Il étend enfin l’univers en creusant l’histoire de l’empire, celle des contrebandiers et surtout introduit de nouveaux personnages destinés à s’inscrire durablement dans l’univers starwars : le capitaine Pellaeon, Mara Jade et surtout Thrawn. Ce dernier, grand amiral et tacticien hors pair au service des vestiges de l’empire séduit le lecteur. A tel point que 20 ans plus tard, Disney en manque de personnages charismatiques commande à son créateur une nouvelle trilogie centrée sur son passé (avant l’épisode IV). Le troisième volume clôt avec talent un exercice style difficile.

Thrawn : de l’univers legends à l’univers Canon

La carrière éditoriale du grand amiral Thrawn illustre parfaitement la maîtrise de l’univers étendu par Lucas et les errements artistiques de Disney. Il est nécessaire en effet  pour apprécier ce troisième volume de bien avoir en tête la vie artistique de ce personnage. Dès la parution de la première trilogie de Timothy Zahn, l’accueil est unanime notamment concernant le principal antagoniste de la république. L’auteur a réussi à innover sans trahir en inventant cet alien au service de l’empire, féru d’art et qui se sert de l’analyse des goûts esthétiques de ses ennemis pour les vaincre.

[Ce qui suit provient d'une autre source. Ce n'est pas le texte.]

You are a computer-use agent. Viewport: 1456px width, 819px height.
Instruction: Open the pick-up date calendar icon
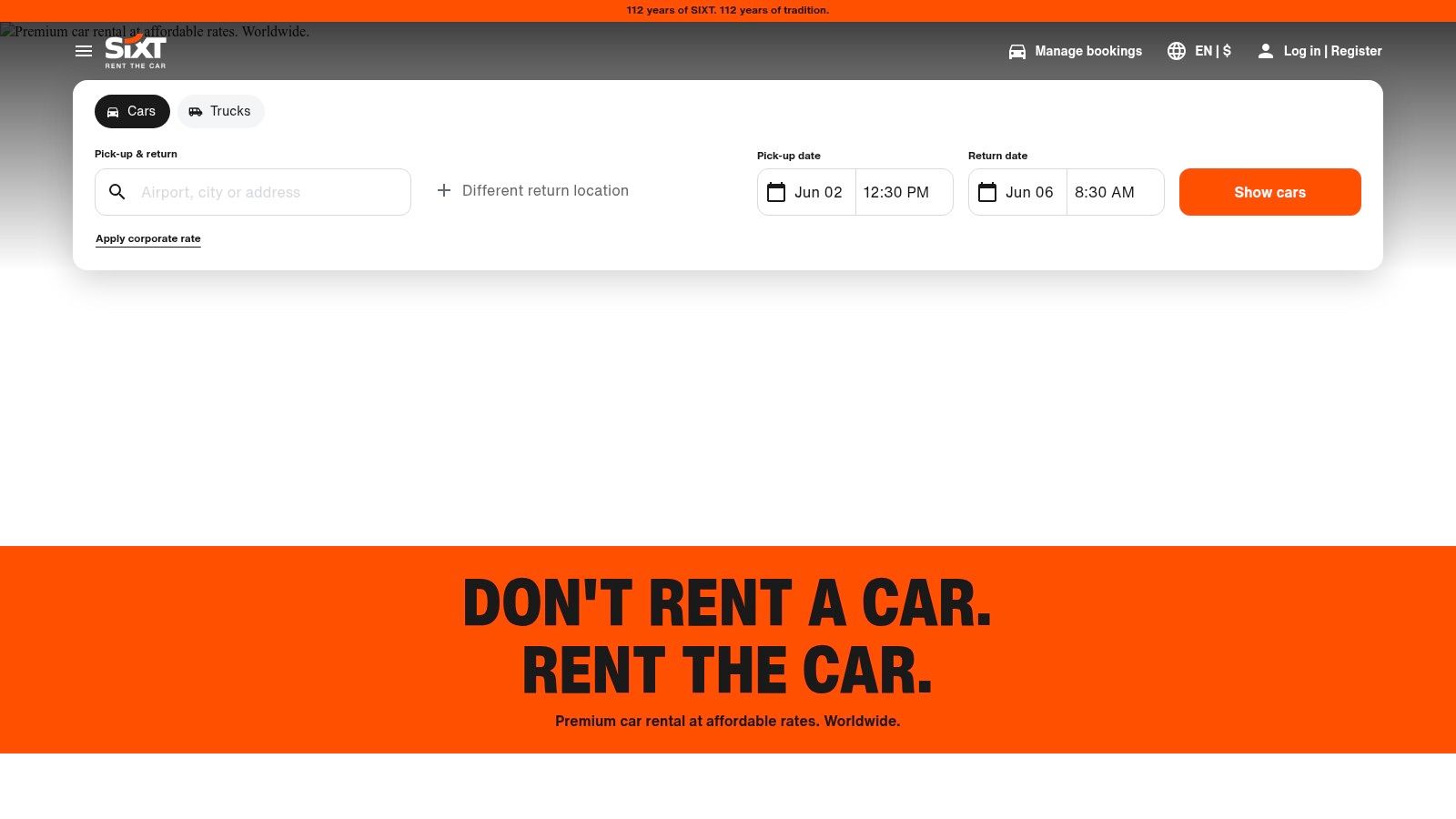(776, 192)
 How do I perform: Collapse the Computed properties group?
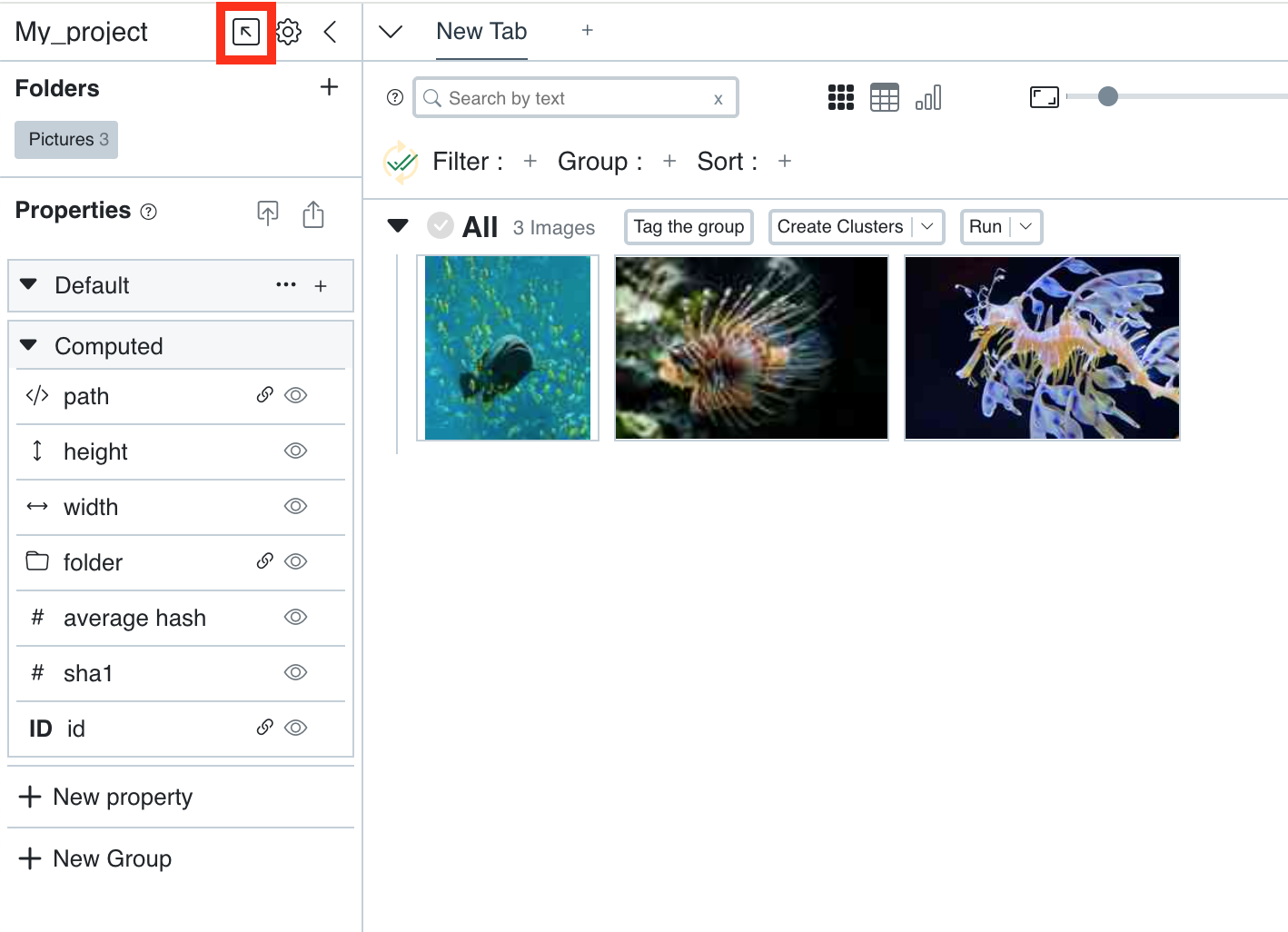point(29,345)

Alors que l’empire dans les films ne s’appuyait que sur des humains, cette trilogie casse ce mythe et insiste sur le pragmatisme, le machiavélisme de Palpatine. L’engouement pour ce personnage est tel qu’il revient en 1999 dans les deux romans de la saga la Main de Thrawn. A nouveau très maîtrisés, ils croisent habilement l’intrigue du film Kagemusha de Kurosawa avec le style plus politique de la prélogie.

Mais à partir de 2012, date du rachat de Lucasfilm par Disney, les executive en charge de l’univers starwars prennent une décision étonnante. Scinder en deux l’univers : le canon (les films + les séries) et le légends (B.D, Comics). Une étrange politique qui relègue Thrawn aux oubliettes. Mais c’était sans compter avec les déboires créatifs de la postlogie, le peu de personnages nouveaux intéressants et la colère des fans. En 2016, changement de stratégie. Thrawn apparaît dans la saison 3 de Starwars Rebels. Puis, en 2020 dans la saison 2 de The Mandalorian, son nom est cité par Ahsoka Tano. Thrawn est de retour dans l’univers canon. Et en 2018, trois histoires sont commandées à son créateur : Timothy Zahn.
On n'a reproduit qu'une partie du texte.